Work instruction A: Return the stretch of the Li Jing profile from "At OpenAI, Li’s" through "and efficient method.", copied word for word.
Work instruction B: Name every model that the Li Jing profile says he was a key contributor to.
Work instruction C: Continue the Li Jing profile from the point where it stops.

*** Opening of Given text ***

Photo of Li Jing

Artificial intelligence & robotics

Li Jing

Laying the foundation for the interaction of AGI in the real world.

Year Honored
2023

Organization
OpenAI

Region
China

Hails From
China
The advent of large language models has greatly advanced the process of achieving general artificial intelligence. The next crucial issue is developing AI that can reason based on the real world. Multimodal technology is expected to elevate AI to this level by enabling it to understand and generate natural signals.

At OpenAI, Li’s focus shifted to scalable approaches for AI models that could understand the real world, particularly in generative models and multimodal learning. He is a key contributor to models like DALLE-3, Sora, and GPT-4o.

DALLE-3 is OpenAI's third-generation text-to-image model, capable of generating accurate and aesthetically pleasing images based on user prompts. It enhances human creativity and is used by millions of people daily​. Sora is OpenAI's first text-to-video generation model, capable of producing high-resolution videos up to one minute long. It can generate complex scenes with multiple characters, specific actions, and detailed backgrounds, demonstrating an understanding of the physical world. Using text representations to learn visual world models has proven to be the most scalable and efficient method.

*** Close of Given text ***
*** Opening of Source information ***

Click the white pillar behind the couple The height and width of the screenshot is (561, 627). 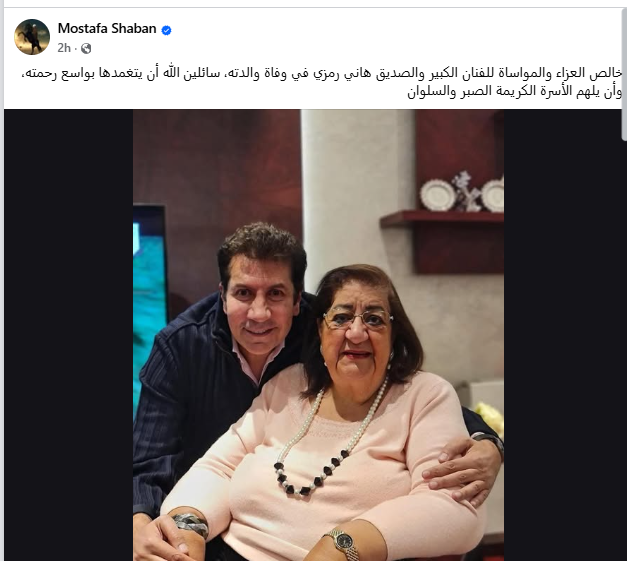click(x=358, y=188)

*** Close of Source information ***
*** Opening of Source information ***

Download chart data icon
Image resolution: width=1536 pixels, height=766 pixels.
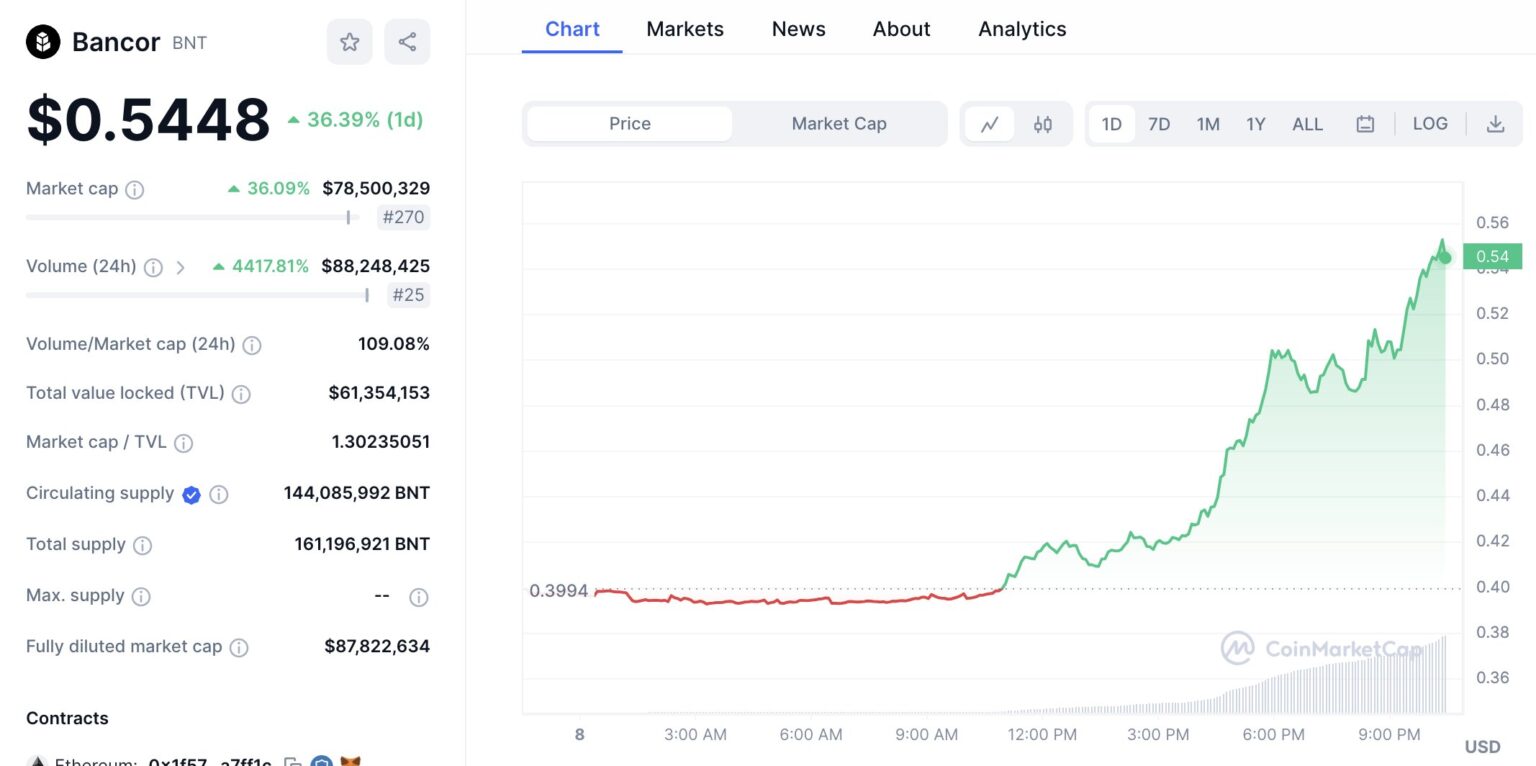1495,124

*** Close of Source information ***
*** Opening of Source information ***

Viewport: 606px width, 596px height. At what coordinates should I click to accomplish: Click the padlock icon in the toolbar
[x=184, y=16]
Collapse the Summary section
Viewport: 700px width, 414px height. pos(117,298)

*** Close of Source information ***

Task response A:
At OpenAI, Li’s focus shifted to scalable approaches for AI models that could understand the real world, particularly in generative models and multimodal learning. He is a key contributor to models like DALLE-3, Sora, and GPT-4o.

DALLE-3 is OpenAI's third-generation text-to-image model, capable of generating accurate and aesthetically pleasing images based on user prompts. It enhances human creativity and is used by millions of people daily​. Sora is OpenAI's first text-to-video generation model, capable of producing high-resolution videos up to one minute long. It can generate complex scenes with multiple characters, specific actions, and detailed backgrounds, demonstrating an understanding of the physical world. Using text representations to learn visual world models has proven to be the most scalable and efficient method.

Task response B: DALLE-3, Sora, GPT-4o

Task response C:
GPT-4o, as OpenAI's first native multimodal large language model, can perform real-time reasoning across audio, visual, and text modalities. It revolutionizes human-computer interaction, paving the way for general AI to interact in the real world. Li’s contributions in multimodal representation learning are crucial for this transition, enabling image and video generation models to understand text and language models to interpret visual inputs.